◆ Dataset extract:
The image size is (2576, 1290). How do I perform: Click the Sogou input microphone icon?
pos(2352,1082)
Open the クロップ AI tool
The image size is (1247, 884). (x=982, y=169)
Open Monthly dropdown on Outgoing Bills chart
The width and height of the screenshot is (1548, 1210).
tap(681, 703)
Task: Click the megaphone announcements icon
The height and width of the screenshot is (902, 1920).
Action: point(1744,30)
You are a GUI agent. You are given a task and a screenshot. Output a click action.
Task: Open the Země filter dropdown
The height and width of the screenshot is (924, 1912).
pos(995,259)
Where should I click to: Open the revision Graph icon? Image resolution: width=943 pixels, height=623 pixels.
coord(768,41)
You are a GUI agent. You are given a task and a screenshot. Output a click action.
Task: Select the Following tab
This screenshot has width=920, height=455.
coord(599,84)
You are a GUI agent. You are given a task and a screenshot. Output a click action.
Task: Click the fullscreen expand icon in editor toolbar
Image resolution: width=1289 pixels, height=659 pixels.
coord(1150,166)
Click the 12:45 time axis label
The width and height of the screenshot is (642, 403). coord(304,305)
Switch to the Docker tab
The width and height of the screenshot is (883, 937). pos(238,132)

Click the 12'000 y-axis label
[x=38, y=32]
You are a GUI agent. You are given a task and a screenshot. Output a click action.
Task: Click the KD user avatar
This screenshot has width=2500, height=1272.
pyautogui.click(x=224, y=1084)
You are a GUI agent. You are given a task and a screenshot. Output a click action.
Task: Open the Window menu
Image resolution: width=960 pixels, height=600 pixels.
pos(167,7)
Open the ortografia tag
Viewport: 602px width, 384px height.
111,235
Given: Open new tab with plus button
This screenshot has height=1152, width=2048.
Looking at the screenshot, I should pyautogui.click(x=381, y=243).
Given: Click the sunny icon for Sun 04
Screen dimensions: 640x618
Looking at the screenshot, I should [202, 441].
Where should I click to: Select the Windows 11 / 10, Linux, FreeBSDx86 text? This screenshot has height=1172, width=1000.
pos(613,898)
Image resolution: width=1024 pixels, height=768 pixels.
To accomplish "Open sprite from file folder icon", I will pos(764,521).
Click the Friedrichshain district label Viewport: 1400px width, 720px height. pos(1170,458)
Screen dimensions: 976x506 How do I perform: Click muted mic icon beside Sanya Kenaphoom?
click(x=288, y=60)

◆ Aim of the task: Reproduce all of the entries above word for word, line by line, in the same order.

◆ Solution to this task:
The image size is (2576, 1290). How do I perform: Click the Sogou input microphone icon?
pos(2352,1082)
Open the クロップ AI tool
The image size is (1247, 884). (x=982, y=169)
Open Monthly dropdown on Outgoing Bills chart
The width and height of the screenshot is (1548, 1210).
tap(681, 703)
Task: Click the megaphone announcements icon
The height and width of the screenshot is (902, 1920).
Action: point(1744,30)
You are a GUI agent. You are given a task and a screenshot. Output a click action.
Task: Open the Země filter dropdown
The height and width of the screenshot is (924, 1912).
pos(995,259)
Where should I click to: Open the revision Graph icon? Image resolution: width=943 pixels, height=623 pixels.
coord(768,41)
You are a GUI agent. You are given a task and a screenshot. Output a click action.
Task: Select the Following tab
This screenshot has width=920, height=455.
coord(599,84)
You are a GUI agent. You are given a task and a screenshot. Output a click action.
Task: Click the fullscreen expand icon in editor toolbar
Image resolution: width=1289 pixels, height=659 pixels.
coord(1150,166)
Click the 12:45 time axis label
The width and height of the screenshot is (642, 403). coord(304,305)
Switch to the Docker tab
The width and height of the screenshot is (883, 937). pos(238,132)

Click the 12'000 y-axis label
[x=38, y=32]
You are a GUI agent. You are given a task and a screenshot. Output a click action.
Task: Click the KD user avatar
This screenshot has width=2500, height=1272.
pyautogui.click(x=224, y=1084)
You are a GUI agent. You are given a task and a screenshot. Output a click action.
Task: Open the Window menu
Image resolution: width=960 pixels, height=600 pixels.
pos(167,7)
Open the ortografia tag
Viewport: 602px width, 384px height.
111,235
Given: Open new tab with plus button
This screenshot has height=1152, width=2048.
Looking at the screenshot, I should pyautogui.click(x=381, y=243).
Given: Click the sunny icon for Sun 04
Screen dimensions: 640x618
Looking at the screenshot, I should [202, 441].
Where should I click to: Select the Windows 11 / 10, Linux, FreeBSDx86 text? This screenshot has height=1172, width=1000.
pos(613,898)
Image resolution: width=1024 pixels, height=768 pixels.
To accomplish "Open sprite from file folder icon", I will pos(764,521).
Click the Friedrichshain district label Viewport: 1400px width, 720px height. pos(1170,458)
Screen dimensions: 976x506 How do I perform: Click muted mic icon beside Sanya Kenaphoom?
click(x=288, y=60)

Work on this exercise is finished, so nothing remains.